The Act protects wage earners by establishing specific rights under law that an Illinois employer cannot transgress. Think you know what your employer isn’t allowed to do? Hmm, did you know 820 ILCS 115 says…

…Your employer cannot withhold or deduct wages for any reason (other than a court order or a benefits package) without your prior written consent?

…Your employer cannot fail to pay you at least twice a month on a payday specified in advance?

…Your final earned paycheck cannot be reduced for any reason, including damaged or unreturned property?

…You have a right to receive your final paycheck by mail postmarked no later than the payday following your separation?

Or my personal favorite…the deposit of a paycheck from which funds have been illegally withheld cannot be interpreted to mean that you consented to such a withholding?

What happens if your employer, er, disagrees with your rights under 820 ILCS 115? Well, for starters you can file a Wage Claim with IDoL’s Fair Labor Standards Office. If your employer balks at the IDoL investigator who calls them, they can find themselves sitting across a table from you at an arbitration hearing…or defending themselves in court for a variety of misdemeanors and possibly higher charges.

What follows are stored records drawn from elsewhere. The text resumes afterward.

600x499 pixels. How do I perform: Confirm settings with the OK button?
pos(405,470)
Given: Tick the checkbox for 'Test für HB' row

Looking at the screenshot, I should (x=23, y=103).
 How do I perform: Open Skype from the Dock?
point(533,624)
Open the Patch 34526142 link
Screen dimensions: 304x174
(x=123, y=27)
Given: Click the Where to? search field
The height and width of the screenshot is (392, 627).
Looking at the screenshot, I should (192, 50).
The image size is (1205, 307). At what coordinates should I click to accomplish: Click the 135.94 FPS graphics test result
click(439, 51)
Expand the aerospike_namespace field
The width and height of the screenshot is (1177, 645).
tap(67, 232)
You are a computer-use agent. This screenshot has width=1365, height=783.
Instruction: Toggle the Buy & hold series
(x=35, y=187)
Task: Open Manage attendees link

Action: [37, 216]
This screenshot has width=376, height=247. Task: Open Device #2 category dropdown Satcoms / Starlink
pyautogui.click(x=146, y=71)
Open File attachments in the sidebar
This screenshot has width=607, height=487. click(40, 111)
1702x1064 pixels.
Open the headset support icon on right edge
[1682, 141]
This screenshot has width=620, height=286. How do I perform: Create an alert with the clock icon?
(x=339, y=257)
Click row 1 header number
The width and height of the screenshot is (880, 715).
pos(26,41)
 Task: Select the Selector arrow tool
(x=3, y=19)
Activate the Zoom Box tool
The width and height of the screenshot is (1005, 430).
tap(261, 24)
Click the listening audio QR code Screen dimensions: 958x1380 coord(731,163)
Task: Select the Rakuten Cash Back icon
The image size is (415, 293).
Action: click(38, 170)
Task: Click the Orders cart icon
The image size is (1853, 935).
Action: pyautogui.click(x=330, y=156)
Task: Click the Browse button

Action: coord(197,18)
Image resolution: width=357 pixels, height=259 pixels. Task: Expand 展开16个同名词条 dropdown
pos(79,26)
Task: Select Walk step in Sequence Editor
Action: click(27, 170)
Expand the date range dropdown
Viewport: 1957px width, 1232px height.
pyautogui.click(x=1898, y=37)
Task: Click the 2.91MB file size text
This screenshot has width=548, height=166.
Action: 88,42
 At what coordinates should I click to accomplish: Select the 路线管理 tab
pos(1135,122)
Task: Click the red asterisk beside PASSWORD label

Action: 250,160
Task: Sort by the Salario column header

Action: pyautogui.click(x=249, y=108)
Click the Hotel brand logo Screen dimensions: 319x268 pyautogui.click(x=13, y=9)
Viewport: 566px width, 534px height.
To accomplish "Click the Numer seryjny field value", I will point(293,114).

Beyond workers, there are many employers out there who are not aware of these requirements. In this writer’s experience, far too many of these employers operate fly-by-night, nonprofit community language schools in the Mexican newcomer community in Chicago. Being a community organization or a small nonprofit is no shield from the necessity to follow state labor law. But some such organizations bank on the fact that their employees will either be too committed to the mission, or too uninformed about their labor rights, to complain. I have even seen this come down to the highly illegal requirement of enforcement of “volunteer” work in order to be paid at a community language school currently operating in Humboldt Park.

Employers who try to get over on their employees are doing their employees a disservice–and courting legal action, of course. But community institutions that try to graft their workers out of rightfully earned pay in order to, say, generate a float in case a hoped-for grant doesn’t arrive on time to meet the payroll, or who attempt to coerce their staff to do work for which neither were they hired nor will they be justly compensated, well that just brings down the community. That brings down us all.

There are many staunchly ethical nonprofits out there (not the least of which the wonderful urban land trust for which I happily toil by day), fulfilling community-minded missions and working to better the world in which we all must live. But when a professed community institution decides ethics are optional, that’s when real damage is done. Employees lose faith. The people served lose faith. And someone has to speak up.

And sometimes, you have to rely on 820 ILCS 115. Most especially if you work for a nonprofit ESL school serving Chicago’s Mexican community.